I'd like to present another proposal that isn't open to this objection because it's based on the principle of liberal individualism, which holds that rational adults, such as the applicants to our graduate programs, are the best judges of their own interests, provided that they're adequately informed. What I suggest, therefore, is that the department should adequately inform them by sending all applicants a letter that tells them, in the frankest possible terms, what kind of job market they'll face when they graduate and also tells them, in the same frank terms, what I said earlier about the department's need for and use of graduate students. (The MLA and other professional associations could have a hand in drafting this letter and ensuring that all departments send it out.) Then, if they still want to apply, they should be admitted if they're highly qualified and there are spaces available. After all, some of them may not want a teaching job, and some may believe that they will get one despite the odds.

They may be wrong, but the principle of liberal individualism allows rational informed adults to make their own mistakes, instead of having someone in authority try to prevent them from making mistakes by a prejudgment of their prospects, which may itself be mistaken.

I'm not, however, presenting this as the only correct way to deal with the job crisis because I don't think that liberal individualism is an absolute (liberal pluralists are leery of absolutes, as they are of all-or-nothing choices and single cures). It's not meant to replace Bérubé's first set of proposals to increase the demand for new PhDs, which I support. Nor does it really conflict with his second set to reduce the supply; it can be applied in conjunction with them, and if it succeeds it would render them unnecessary, since a major decrease in graduate applications will cause the marginal programs to wither away and the others to shrink, without the need for anyone to make these decisions or to impose them on the departments.

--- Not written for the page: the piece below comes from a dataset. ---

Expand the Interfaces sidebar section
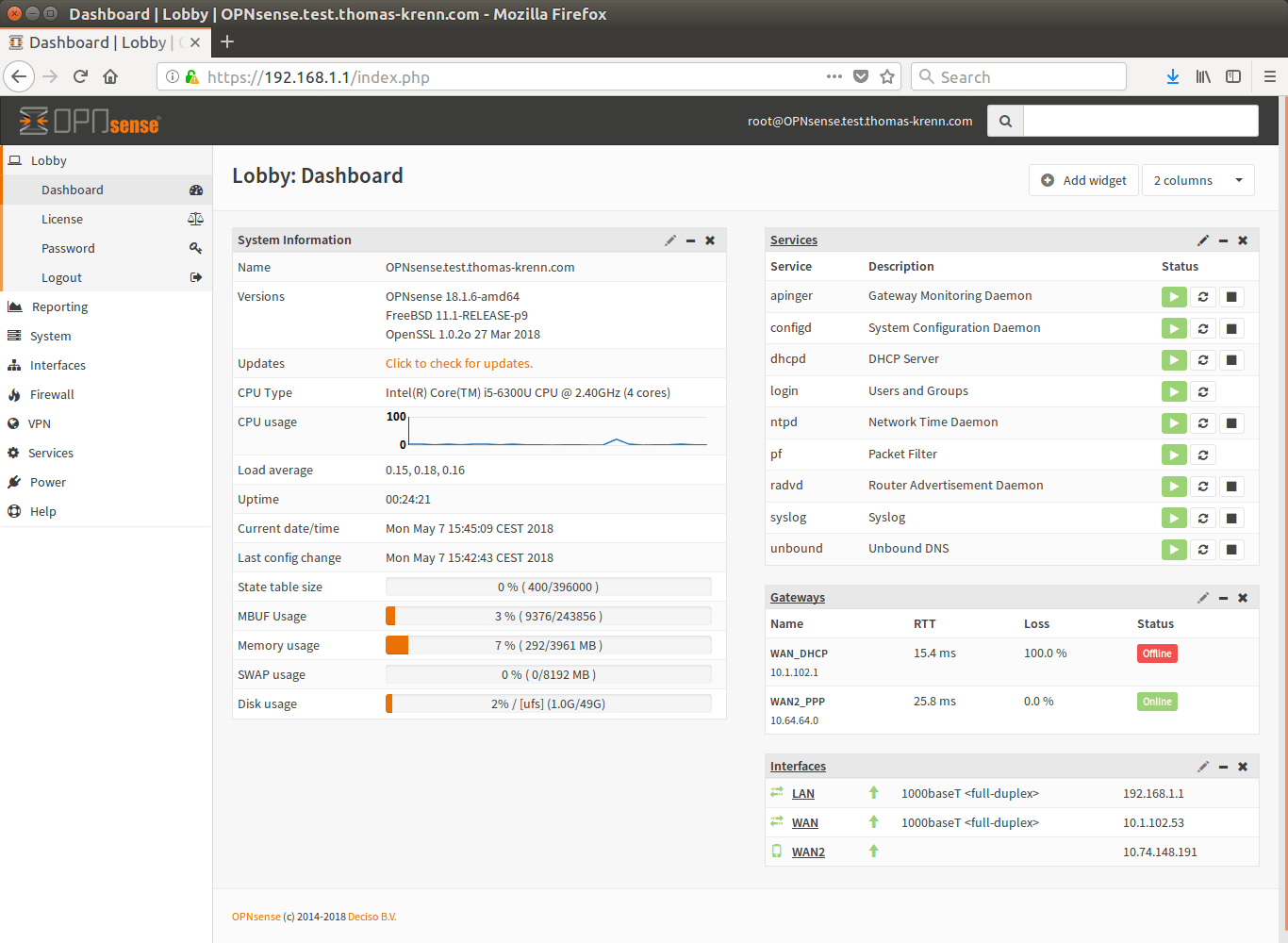 pos(58,365)
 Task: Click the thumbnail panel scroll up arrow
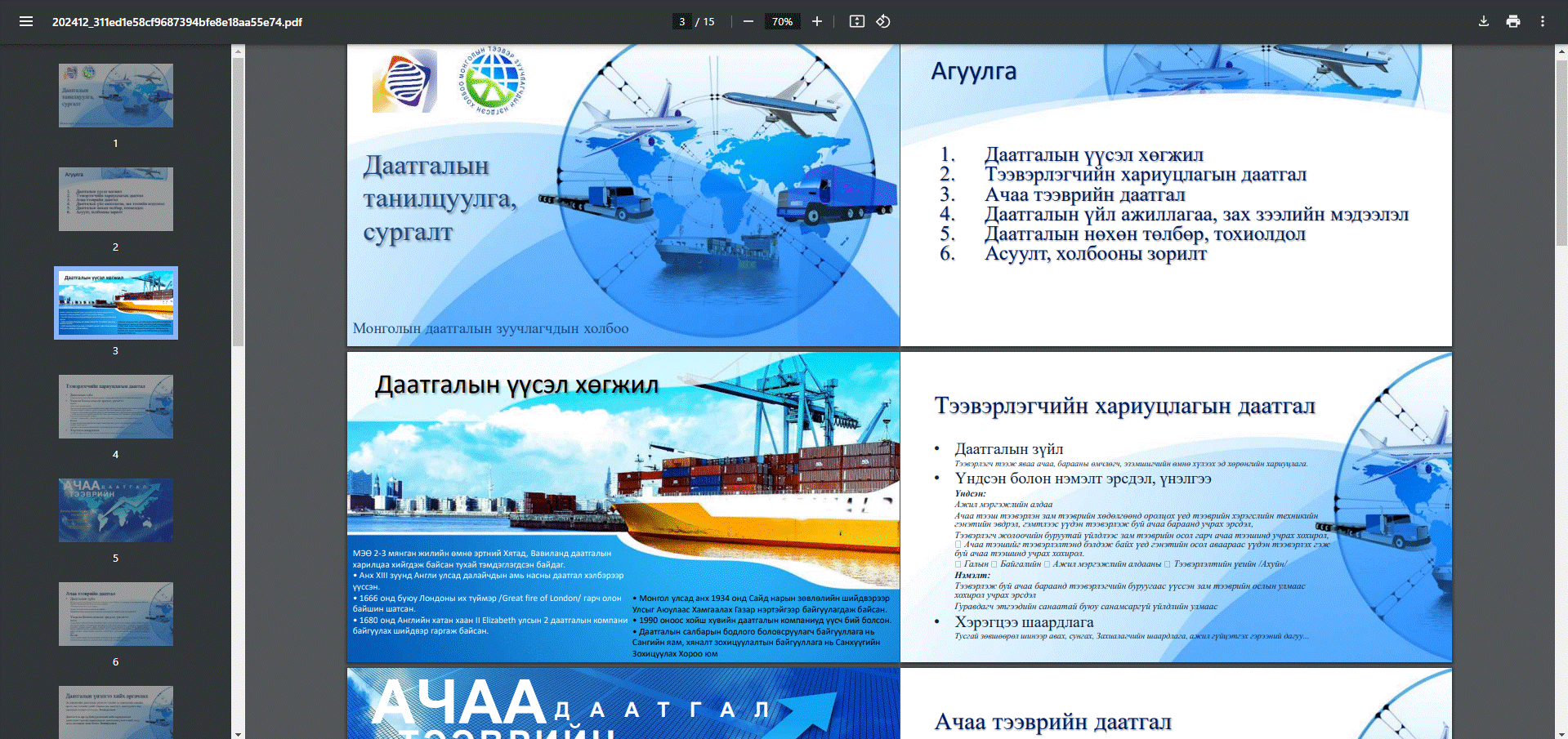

I'd also argue that this concept of informed individual choices should be applied in other areas. That's why I began my paper with a kind of product description warning prospective readers that it contains liberal ingredients, so that those who feel threatened by liberalism can decide to avoid it. And I hope that teachers who share the Neilson and Meyerson view of "political education" will issue a similar warning to students enrolling in their classes, in order to let them decide if that's what they want to undergo.